Saved data entries
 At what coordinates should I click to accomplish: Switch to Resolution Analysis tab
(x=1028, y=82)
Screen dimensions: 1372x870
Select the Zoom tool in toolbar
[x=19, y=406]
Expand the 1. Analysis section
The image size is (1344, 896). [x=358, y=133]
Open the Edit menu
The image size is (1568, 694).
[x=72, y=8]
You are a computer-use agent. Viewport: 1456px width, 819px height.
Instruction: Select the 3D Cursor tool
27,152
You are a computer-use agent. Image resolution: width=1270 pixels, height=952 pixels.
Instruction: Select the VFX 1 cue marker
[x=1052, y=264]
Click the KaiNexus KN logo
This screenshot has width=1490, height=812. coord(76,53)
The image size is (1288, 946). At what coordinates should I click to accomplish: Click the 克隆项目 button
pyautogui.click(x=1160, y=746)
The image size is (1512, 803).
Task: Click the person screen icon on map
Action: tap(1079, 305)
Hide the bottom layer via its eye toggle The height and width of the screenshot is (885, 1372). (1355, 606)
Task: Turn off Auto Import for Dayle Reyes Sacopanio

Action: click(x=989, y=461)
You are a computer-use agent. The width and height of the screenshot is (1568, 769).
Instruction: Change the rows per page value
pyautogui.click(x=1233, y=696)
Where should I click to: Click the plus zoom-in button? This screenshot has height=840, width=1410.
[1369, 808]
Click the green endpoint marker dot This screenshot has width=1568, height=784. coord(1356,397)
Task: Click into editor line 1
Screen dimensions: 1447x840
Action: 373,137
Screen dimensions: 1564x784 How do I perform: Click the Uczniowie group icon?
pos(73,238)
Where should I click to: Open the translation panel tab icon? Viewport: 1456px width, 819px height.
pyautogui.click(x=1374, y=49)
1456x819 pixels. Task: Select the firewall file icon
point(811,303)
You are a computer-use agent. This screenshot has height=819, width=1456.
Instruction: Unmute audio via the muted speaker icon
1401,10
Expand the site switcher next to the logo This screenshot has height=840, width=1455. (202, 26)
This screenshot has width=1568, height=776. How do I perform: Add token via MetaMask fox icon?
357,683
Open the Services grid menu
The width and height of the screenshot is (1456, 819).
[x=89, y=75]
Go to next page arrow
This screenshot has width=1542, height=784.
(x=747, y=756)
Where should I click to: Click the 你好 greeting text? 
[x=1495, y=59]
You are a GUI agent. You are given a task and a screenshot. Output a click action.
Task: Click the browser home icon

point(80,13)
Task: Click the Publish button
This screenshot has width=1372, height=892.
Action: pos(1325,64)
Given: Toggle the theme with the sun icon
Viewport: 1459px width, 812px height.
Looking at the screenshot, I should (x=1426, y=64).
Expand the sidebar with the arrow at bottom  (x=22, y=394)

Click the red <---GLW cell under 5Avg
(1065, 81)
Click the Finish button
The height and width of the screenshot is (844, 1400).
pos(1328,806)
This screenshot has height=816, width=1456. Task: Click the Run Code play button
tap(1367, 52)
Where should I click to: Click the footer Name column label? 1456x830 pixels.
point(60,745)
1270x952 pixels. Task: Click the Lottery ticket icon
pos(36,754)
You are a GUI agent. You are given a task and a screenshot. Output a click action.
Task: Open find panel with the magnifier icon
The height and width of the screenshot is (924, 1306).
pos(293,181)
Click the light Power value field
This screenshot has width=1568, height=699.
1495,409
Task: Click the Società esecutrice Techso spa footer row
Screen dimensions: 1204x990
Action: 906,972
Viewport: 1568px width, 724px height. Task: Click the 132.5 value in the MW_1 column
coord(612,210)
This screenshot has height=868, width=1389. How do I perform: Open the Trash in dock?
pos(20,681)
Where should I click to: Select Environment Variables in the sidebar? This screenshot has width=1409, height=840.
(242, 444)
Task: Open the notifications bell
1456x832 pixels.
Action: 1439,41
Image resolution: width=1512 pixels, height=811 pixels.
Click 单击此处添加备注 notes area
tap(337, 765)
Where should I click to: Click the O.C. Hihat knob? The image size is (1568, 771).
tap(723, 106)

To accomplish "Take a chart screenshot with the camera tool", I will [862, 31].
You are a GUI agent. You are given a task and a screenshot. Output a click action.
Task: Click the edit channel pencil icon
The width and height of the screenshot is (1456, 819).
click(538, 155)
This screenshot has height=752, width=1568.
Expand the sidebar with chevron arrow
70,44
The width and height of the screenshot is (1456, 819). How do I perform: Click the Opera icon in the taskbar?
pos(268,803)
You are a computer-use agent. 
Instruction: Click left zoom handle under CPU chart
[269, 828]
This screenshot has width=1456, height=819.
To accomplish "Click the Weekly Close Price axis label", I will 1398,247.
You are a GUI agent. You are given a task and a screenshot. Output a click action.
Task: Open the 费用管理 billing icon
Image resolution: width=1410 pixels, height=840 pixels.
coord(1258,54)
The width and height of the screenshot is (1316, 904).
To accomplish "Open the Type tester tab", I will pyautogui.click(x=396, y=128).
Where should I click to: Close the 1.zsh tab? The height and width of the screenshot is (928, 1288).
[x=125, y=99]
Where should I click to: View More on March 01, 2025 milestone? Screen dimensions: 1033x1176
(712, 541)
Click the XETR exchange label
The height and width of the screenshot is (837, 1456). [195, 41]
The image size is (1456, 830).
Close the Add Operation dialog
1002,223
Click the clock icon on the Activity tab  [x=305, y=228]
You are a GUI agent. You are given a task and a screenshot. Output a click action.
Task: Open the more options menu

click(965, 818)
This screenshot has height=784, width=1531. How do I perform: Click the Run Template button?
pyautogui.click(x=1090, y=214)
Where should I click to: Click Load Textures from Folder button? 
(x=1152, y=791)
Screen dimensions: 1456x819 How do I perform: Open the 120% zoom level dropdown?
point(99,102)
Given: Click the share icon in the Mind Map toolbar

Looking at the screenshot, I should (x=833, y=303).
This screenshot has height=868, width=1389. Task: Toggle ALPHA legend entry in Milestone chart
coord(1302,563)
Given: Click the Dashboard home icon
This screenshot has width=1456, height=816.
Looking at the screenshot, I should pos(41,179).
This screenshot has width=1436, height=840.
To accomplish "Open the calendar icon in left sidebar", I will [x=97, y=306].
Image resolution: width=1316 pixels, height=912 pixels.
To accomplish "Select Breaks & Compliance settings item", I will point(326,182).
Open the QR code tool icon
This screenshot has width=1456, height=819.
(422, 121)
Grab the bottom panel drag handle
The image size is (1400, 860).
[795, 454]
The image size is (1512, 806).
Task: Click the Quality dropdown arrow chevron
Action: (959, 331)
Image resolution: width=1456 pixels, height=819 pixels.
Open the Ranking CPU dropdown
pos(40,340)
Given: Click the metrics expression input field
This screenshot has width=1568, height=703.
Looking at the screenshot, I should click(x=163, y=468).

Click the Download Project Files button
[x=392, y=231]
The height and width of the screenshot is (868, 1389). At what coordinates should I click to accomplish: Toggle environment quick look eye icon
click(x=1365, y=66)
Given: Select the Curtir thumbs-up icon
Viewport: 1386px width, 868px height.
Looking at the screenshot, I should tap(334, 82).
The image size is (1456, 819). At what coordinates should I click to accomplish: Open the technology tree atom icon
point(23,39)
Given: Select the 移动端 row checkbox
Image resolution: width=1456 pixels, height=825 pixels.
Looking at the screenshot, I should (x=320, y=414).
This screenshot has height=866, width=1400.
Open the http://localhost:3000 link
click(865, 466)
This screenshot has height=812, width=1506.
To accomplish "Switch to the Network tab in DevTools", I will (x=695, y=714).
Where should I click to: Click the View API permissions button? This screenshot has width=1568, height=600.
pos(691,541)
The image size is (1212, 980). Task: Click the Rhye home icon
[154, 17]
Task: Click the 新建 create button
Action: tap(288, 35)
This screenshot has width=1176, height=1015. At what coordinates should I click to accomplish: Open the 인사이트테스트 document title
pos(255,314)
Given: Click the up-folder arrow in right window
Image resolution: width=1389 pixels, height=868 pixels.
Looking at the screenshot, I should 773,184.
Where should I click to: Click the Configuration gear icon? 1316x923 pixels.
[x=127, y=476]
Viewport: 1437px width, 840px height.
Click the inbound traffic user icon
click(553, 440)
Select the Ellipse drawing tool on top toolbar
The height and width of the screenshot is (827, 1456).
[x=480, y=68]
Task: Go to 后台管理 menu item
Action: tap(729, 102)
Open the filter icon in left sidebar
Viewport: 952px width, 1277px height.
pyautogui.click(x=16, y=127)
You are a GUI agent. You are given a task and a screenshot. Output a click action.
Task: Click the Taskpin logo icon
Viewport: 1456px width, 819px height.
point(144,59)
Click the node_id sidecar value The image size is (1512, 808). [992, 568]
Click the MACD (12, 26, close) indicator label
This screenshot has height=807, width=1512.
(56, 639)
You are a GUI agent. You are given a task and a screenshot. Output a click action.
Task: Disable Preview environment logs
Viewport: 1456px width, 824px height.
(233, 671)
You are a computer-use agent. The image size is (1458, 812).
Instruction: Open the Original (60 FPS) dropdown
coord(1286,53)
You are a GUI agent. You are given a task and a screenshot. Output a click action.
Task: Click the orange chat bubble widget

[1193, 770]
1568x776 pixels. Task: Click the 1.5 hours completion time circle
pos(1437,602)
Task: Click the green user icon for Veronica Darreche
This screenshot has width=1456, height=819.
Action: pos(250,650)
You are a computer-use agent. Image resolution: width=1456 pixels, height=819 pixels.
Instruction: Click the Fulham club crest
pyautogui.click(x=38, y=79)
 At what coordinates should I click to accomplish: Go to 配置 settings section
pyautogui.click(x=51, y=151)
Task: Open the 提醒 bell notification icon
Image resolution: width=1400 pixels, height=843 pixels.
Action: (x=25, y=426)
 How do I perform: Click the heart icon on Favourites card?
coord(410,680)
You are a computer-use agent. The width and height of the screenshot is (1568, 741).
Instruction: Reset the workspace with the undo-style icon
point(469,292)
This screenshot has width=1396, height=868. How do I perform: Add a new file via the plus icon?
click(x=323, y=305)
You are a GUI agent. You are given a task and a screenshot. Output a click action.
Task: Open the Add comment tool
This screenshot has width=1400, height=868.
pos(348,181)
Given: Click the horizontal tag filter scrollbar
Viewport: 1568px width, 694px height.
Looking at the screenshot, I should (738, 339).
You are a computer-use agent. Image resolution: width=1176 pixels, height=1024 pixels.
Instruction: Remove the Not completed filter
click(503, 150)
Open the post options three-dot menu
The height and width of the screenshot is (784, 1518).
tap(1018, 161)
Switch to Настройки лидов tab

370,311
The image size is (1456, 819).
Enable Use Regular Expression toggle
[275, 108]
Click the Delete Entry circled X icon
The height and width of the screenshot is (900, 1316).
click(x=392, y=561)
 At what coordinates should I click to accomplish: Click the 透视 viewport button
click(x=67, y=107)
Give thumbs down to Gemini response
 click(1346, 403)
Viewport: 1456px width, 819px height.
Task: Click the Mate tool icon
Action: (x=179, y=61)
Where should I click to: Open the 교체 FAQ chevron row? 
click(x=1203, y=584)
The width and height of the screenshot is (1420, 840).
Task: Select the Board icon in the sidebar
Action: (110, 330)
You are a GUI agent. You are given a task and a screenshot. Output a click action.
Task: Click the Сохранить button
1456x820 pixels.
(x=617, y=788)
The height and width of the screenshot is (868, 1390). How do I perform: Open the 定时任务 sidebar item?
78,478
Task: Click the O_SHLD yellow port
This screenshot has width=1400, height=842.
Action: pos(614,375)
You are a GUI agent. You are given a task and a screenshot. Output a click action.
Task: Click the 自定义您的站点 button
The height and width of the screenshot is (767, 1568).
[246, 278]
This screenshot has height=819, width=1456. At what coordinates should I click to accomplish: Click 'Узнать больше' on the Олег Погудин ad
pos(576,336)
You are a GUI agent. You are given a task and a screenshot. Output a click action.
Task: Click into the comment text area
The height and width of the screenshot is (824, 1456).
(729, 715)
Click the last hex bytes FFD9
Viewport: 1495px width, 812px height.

**DIRECTIONS FOR THIS TASK:**
Set down again, word for word, the stretch of records from the line with "Instruction: Reset the" to the line with "Given: Click the horizontal", both of those lines included.

**ANSWER FOR THE TASK:**
Instruction: Reset the workspace with the undo-style icon
point(469,292)
This screenshot has width=1396, height=868. How do I perform: Add a new file via the plus icon?
click(x=323, y=305)
You are a GUI agent. You are given a task and a screenshot. Output a click action.
Task: Open the Add comment tool
This screenshot has width=1400, height=868.
pos(348,181)
Given: Click the horizontal tag filter scrollbar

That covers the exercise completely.